Researchers reported 9,200-year-old evidence of plant use and wild cereal harvesting from Toda Cave in southern Uzbekistan, arguing it represented a precursor to agriculture and broadened where and how early farming behaviors developed, according to Popular Science. The team’s study appeared in PNAS.
An international team began excavations at Toda Cave in 2019 in the Surkandarya Valley and uncovered stone tools, charcoal, and plant remains, including wild barley (Hordeum vulgare), pistachios, apples, and oleasters, ORF Science reported. The finds included 9,200-year-old pistachio shells, apple seeds, and barley grains, and analyses suggested the region - now very dry in the rain shadow of the Pamir Mountains - had a wetter climate at that time. Evidence from tool wear indicated that people harvested wild barley with stone sickles and used blades predominantly made of limestone to cut plants.
Zhou said the behaviors documented at Toda Cave mattered for models of how farming emerged. “These early hunters and gatherers were already connected with the cultural practices that led to the origins of agriculture,” said Robert Spengler, a co-author from the Max Planck Institute for Geoanthropology in Jena who led the archaeobotanical work. Spengler also argued that cereal domestication could occur without human intention.
The cave lay thousands of kilometers northeast of the Fertile Crescent and roughly at the latitude of Athens. Many cultivated plants such as wheat, barley, and legumes traced their origins to the Fertile Crescent, and paleoarchaeologists attributed early cultivation of barley, legumes, and wheat to the Natufians about 10,000 years ago. Domesticated barley appeared in the Fertile Crescent about 8,000 years ago, with origins in present-day Iran. Researchers noted that the transition to agriculture developed in multiple places and times.
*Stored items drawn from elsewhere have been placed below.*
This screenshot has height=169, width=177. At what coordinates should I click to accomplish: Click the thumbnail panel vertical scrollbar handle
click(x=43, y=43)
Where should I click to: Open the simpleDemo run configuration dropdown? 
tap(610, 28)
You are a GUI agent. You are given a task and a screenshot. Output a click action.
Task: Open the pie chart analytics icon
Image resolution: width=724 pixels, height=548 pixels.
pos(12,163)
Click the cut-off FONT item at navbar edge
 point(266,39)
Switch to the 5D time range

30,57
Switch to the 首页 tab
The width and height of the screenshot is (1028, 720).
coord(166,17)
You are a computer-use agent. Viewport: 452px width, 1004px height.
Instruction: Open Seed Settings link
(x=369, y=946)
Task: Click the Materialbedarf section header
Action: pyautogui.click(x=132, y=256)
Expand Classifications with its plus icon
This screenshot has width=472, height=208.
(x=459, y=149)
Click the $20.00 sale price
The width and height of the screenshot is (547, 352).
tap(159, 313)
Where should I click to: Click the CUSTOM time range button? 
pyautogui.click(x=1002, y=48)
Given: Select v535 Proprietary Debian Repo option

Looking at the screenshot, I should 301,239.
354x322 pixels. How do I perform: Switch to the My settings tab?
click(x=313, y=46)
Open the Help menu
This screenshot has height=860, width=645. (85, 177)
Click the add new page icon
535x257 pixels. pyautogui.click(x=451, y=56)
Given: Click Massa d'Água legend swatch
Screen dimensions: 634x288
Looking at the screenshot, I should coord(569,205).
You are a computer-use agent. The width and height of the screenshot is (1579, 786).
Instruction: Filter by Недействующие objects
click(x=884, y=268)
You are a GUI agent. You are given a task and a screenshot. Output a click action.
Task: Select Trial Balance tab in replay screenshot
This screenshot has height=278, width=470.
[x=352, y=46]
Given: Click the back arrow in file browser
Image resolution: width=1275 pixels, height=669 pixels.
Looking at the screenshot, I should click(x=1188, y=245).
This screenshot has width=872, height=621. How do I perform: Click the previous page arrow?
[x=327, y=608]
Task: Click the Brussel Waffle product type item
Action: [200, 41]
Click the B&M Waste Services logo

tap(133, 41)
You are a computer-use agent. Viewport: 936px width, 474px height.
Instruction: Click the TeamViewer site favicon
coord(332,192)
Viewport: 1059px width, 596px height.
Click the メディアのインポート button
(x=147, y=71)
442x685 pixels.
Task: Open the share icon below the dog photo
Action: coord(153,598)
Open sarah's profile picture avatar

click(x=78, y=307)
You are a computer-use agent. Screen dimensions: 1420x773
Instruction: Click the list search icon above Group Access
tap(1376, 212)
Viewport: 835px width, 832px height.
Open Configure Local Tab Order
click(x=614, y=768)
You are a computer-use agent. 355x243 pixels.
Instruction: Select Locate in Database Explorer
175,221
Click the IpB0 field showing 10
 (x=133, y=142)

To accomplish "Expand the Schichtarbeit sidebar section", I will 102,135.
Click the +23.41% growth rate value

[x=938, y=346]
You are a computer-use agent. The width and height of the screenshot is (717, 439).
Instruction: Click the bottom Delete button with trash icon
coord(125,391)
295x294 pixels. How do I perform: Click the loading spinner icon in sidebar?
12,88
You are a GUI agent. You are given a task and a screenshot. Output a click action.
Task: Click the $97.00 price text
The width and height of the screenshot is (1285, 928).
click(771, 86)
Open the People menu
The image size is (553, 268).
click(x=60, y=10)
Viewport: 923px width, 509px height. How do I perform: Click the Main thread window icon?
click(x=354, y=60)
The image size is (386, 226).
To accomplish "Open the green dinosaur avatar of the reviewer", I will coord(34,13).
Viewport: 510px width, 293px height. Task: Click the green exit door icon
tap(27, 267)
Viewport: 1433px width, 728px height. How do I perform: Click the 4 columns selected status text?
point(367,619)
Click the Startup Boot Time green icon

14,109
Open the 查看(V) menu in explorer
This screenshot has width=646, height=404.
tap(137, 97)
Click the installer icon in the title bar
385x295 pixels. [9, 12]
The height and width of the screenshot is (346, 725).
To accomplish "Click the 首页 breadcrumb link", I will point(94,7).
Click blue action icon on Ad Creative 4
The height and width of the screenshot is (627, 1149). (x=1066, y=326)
If the grains from Toda Cave represented early wild barley cultivation, they suggested another ancient hub of experimental farming, either independent of the Fertile Crescent or arriving in the area earlier than currently thought. The PNAS authors also challenged the idea that wild cereal cultivation was solely a response to climatic change, citing the southern Uzbekistan evidence.
A key question remained whether people in present-day Uzbekistan developed these behaviors independently or adopted them from the Fertile Crescent more than 2,500 kilometers away; researchers said both scenarios were possible and relationships between the regions were unknown at that time. Closer analysis of the barley grains and broader surveys across Central Asia were needed to determine the reach of these early traditions.